胆道がんの治療には大きく分けて、手術、化学療法(抗がん剤による治療)、放射線療法がありますが、この中でまず始めに検討されるのが手術です。手術は全てのがん細胞を体内から取り除ける可能性がある唯一の治療だからです。化学療法や放射線療法も行われることがありますが、これらは再発のリスクが比較的高く残り、その点で手術ほどの根治性がありません。

手術が行えるかどうかはご本人の体力ももちろんなのですが、がんの広がり具合によって大方は決まります。
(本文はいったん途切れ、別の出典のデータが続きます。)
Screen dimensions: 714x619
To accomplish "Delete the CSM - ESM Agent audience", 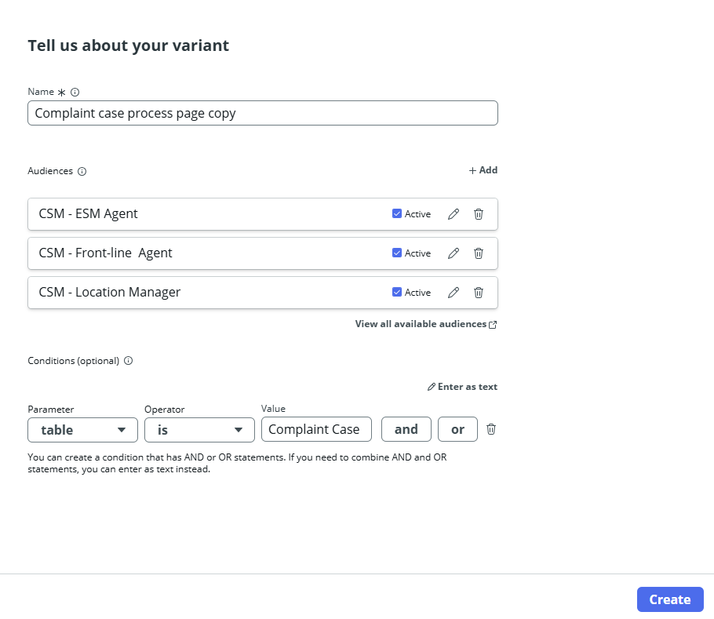I will 478,214.
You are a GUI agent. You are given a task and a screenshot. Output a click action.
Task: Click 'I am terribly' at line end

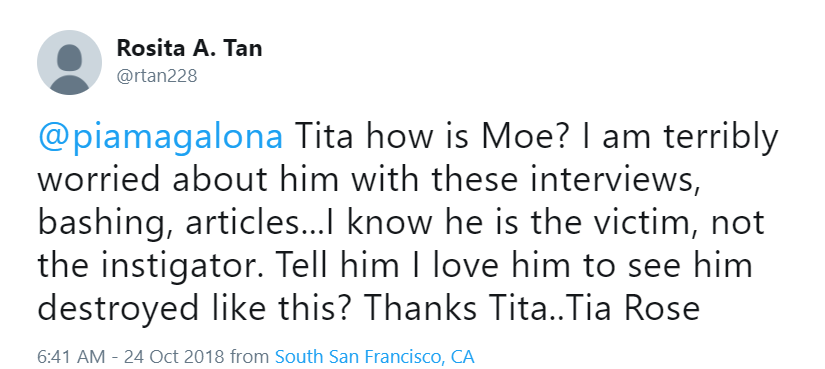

がんの転移といって、がんが血流やリンパの流れに乗って他の臓器へ広がってしまっている場合、原則的に手術は行われません。

胆道がんの手術が必要となる場合には、消化器外科専門医のいる施設が良いでしょう。手術以外の治療が必要となる場合には、消化器病専門医や、放射線治療専門医による治療を行います。手術については、年間の手術件数が多い病院ほど良いというわけではありませんが、同じ地域の中であれば少なすぎないところの中から探すというのも一つの考え方かもしれません。
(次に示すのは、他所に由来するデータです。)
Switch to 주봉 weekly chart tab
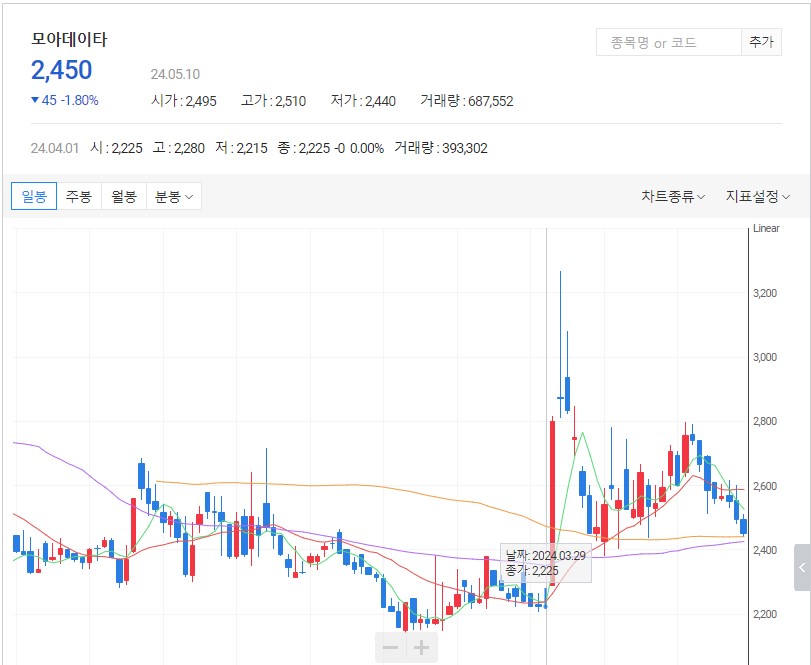This screenshot has width=811, height=665. click(79, 196)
胆道がんの治療のうち、体に負担のかかるようなものを望まない場合、そしてがんによる痛みや苦しさを取る治療だけを望む場合には、緩和ケア科のある病院や、ホスピスと呼ばれる施設(必ずしも病院とは限りません)へ入所するという選択肢もあります。しばしば誤解されがちな点ですが、緩和ケアは進行したがんにしか行われないような治療ではありません。どんなに初期の胆道がんであっても必要であれば緩和ケアは行われます。がんに対する心配や悩みを和らげることもドラッグストアで市販されているような痛み止めを内服することも大切ですので、その人その人の必要に応じた緩和ケアが行われます。